Owo History and Relationship with Benin

(I will be posting different versions of the history including M.B Asara’s works. my input will be limited. If it’s too long, I will supply links where u can read it completely. Let’s read and have conversations. This was written by a non-indigene. Please I am not endorsing any work here. I only want us to have a meaningful discussion.

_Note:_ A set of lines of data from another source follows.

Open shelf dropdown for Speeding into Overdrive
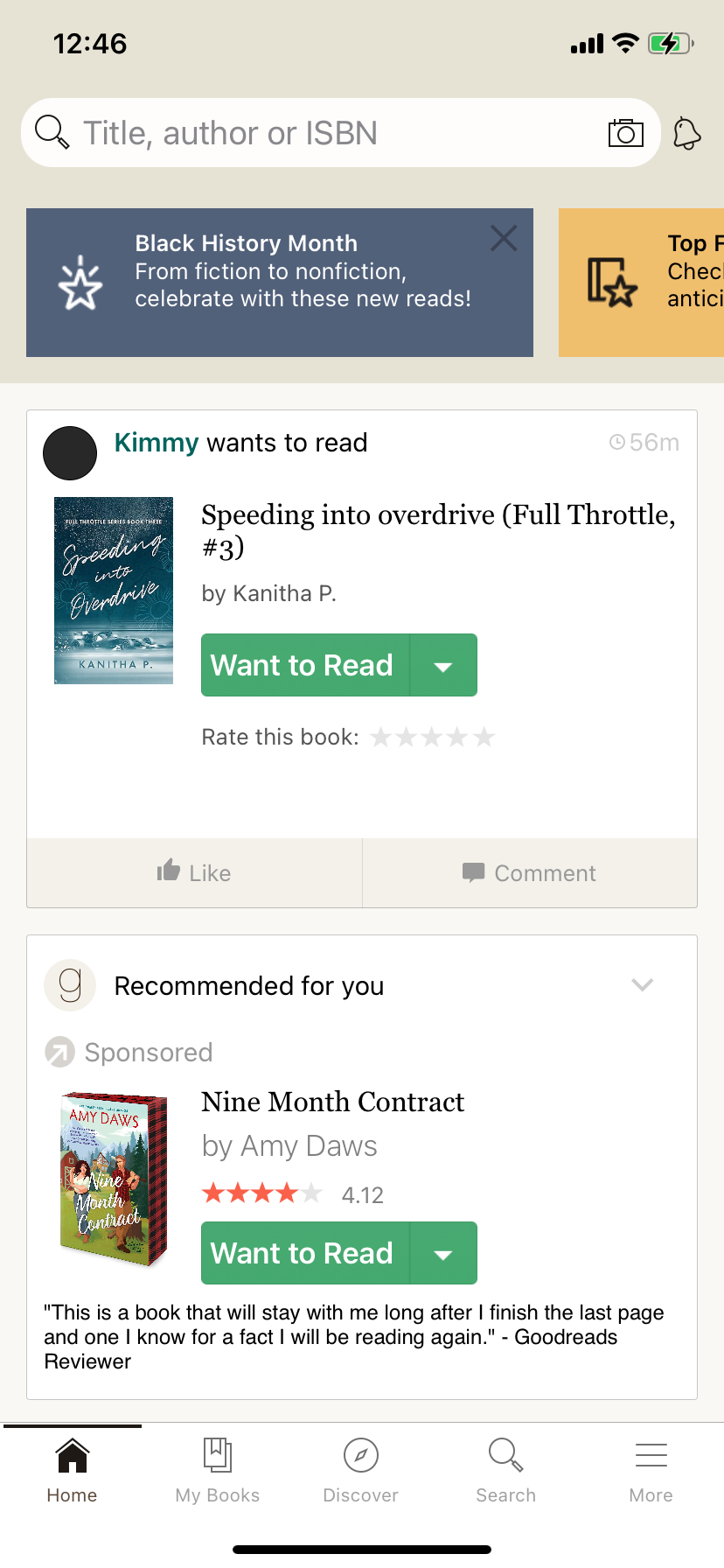The height and width of the screenshot is (1568, 724). tap(443, 666)
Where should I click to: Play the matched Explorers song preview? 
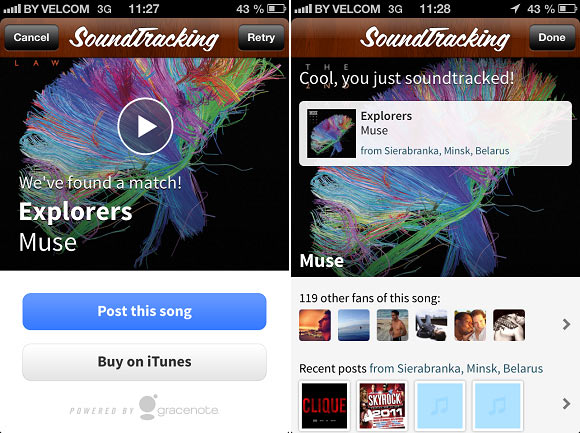tap(145, 126)
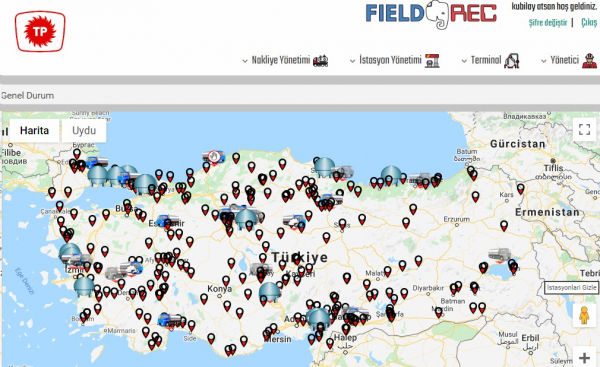Screen dimensions: 600x367
Task: Expand the İstasyon Yönetimi dropdown menu
Action: (390, 60)
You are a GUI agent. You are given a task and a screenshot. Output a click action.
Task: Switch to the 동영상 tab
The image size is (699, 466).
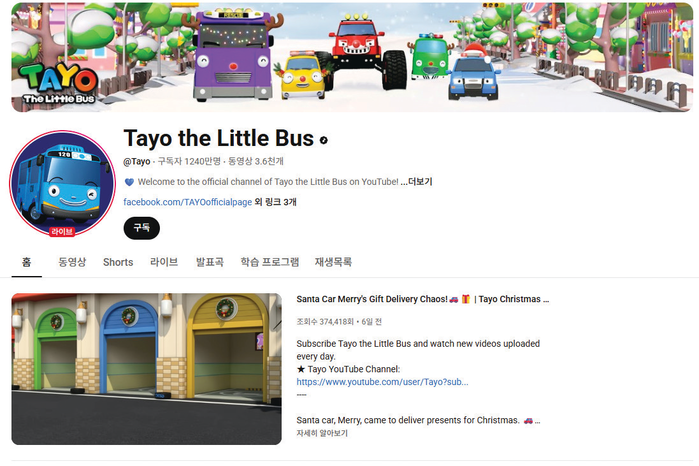pos(72,262)
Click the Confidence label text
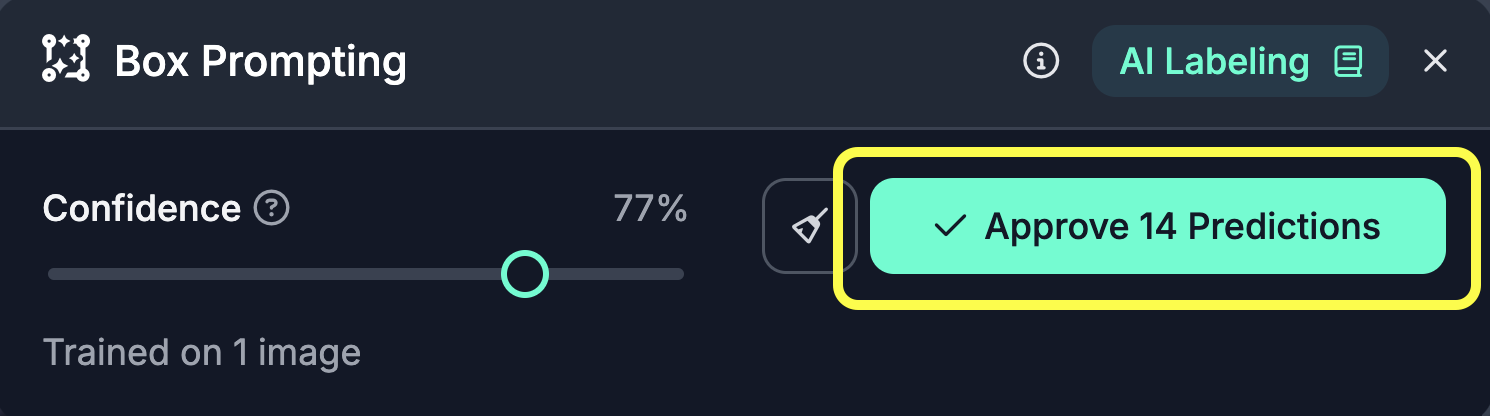 point(141,209)
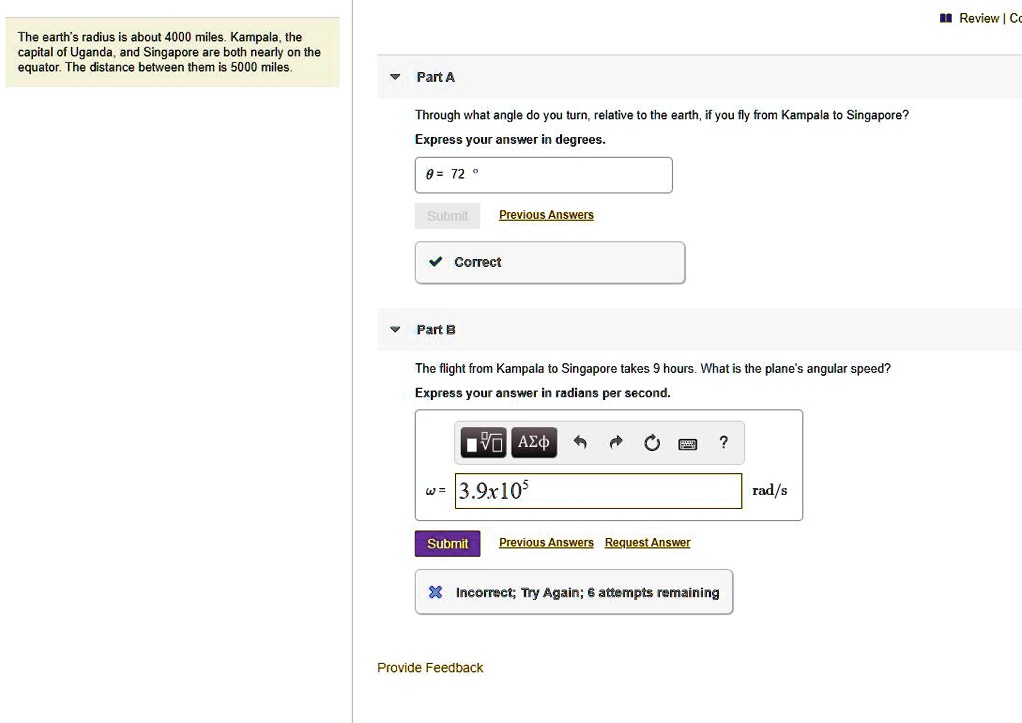Open the Greek symbols palette
1022x723 pixels.
[x=533, y=442]
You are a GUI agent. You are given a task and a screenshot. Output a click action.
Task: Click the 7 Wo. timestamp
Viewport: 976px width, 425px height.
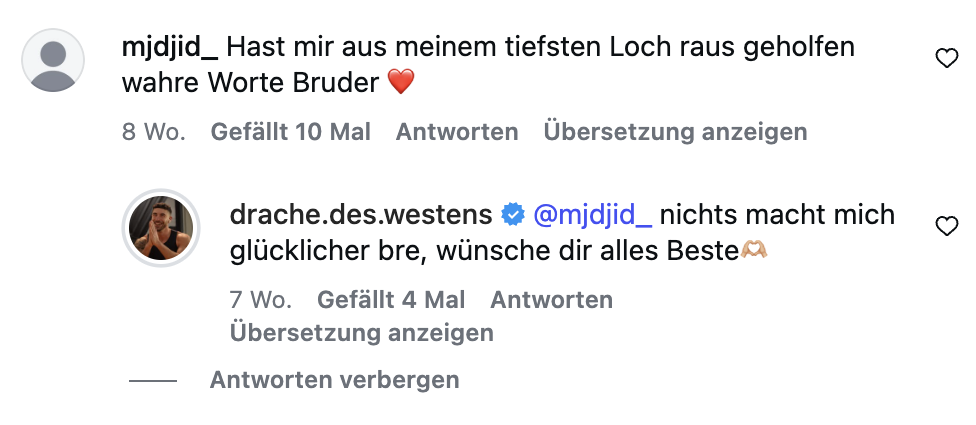261,300
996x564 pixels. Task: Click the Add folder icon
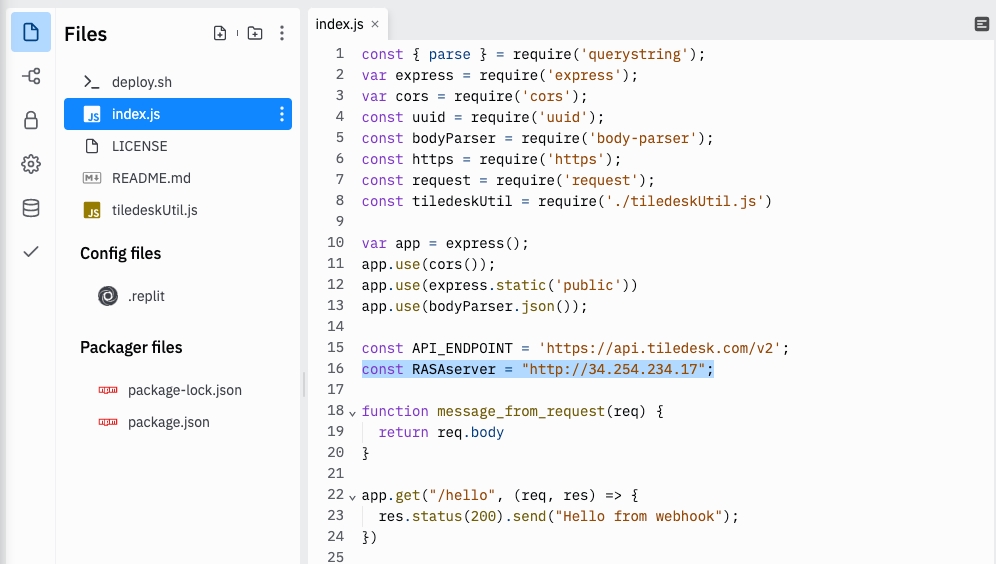click(255, 33)
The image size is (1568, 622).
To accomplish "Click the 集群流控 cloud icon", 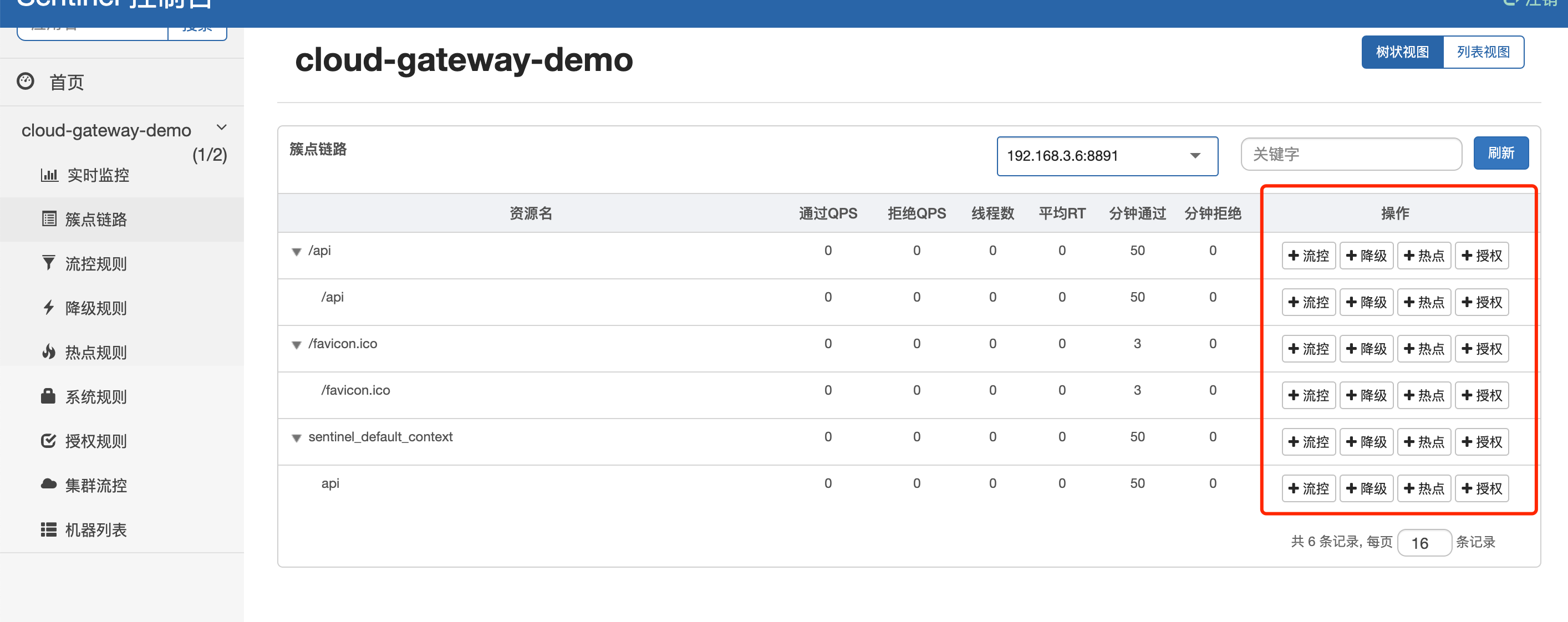I will 49,485.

Recent excavations in western Nigeria conducted by the Department of Antiquities of the Government of Nigeria indicate that the town of Owo—situated between Ife and Benin—may provide long-sought clues to the puzzling inter­relationships which link those two famous art centers. Though our analysis is not yet complete, the quality and quantity of the finds must now place Owo on the archaeological map of Nigeria together with such better-known sites as Nok, Ife, Igbo Ukwu and Benin.

Today, Owo is a fairly large town some seventy miles north of Benin and about one hun­dred miles east of Ife. Its culture is more Bini than Yoruba in character: the Olowo’s (i.e., king’s) regalia are similar to those of the Oba of Benin, many of the art forms parallel Bini work and most rituals and ceremonies have their counterparts in Benin City.

According to Bini tradition, Owo was at one time under the suzerainty of the Obas of Benin; the Owo people themselves maintain that they have never been conquered. However, whether Owo ever fell prey to conquest or not, it is clear in the town of today, and indeed in prehistoric times—as I hope to illustrate—that Owo was greatly influenced by Benin.

Though one of the more important Yoruba towns today, Owo is relatively obscure in recorded history, probably due to its location in the extreme eastern portion of Yorubaland. The events com­memorated in the oral tradition of the western sector appear not to have been recorded there. For example, from the seventeenth through the nineteenth centuries a series of wars was being fought between Dahomey on one hand, and the northern Yoruba kingdom of Oyo and the Egba city of Abeokuta on the other; there was also internal strife affecting Oyo, Abeokuta, Ibadan, ljesha and Ekiti. These events do not appear to have involved Owo and other eastern Yoruba towns.

The local Owo historian, Chief M. B. Ashara, says that the Owo people branched out frbm the main Yoruba stock about A.D. 1100, when they migrated from Ile-Ife, where, as the Yoruba believe, they and all mankind were created. The migration is said to have been led by one Ojugbelu (sometimes called Arere), youngest of the sixteen sons of Oduduwa, father of all the Yoruba people. According to tradition, Oduduwa came down to Ife from Egypt or the Sudan, or, following the Yoruba creation myth, descended from heaven. The Yoruba all agree that he settled Ile-Ife, and that from Ile-Ife all his sons migrated to found other Yoruba kingdoms.

Various reasons are given for these migra­tions. In the case of Ojugbelu, it is said that Oduduwa forgot to mention him in his will because the son was away on a hunting expedition at the time the will was made. When Ojugbelu returned, he decided to leave Ile-Ife accompanied by twelve warrior chiefs and other followers. The party first settled at Ujin before moving on to Upafa, near Idanre. At Upafa, Ojugbelu died and leadership of the party fell to his eldest son, Imade.

Because of frequent attacks on their colony by earlier settlers, and because of constant threat from thunder and lightning, Imade led his people from Upafa—stopping first at Oke-Imade, a hill five miles southwest of the present town of Owo­and eventually moving on to another hill, Oke­Asegbo, where they either drove out the indigenous people, the Efene, or absorbed them into the new kingdom.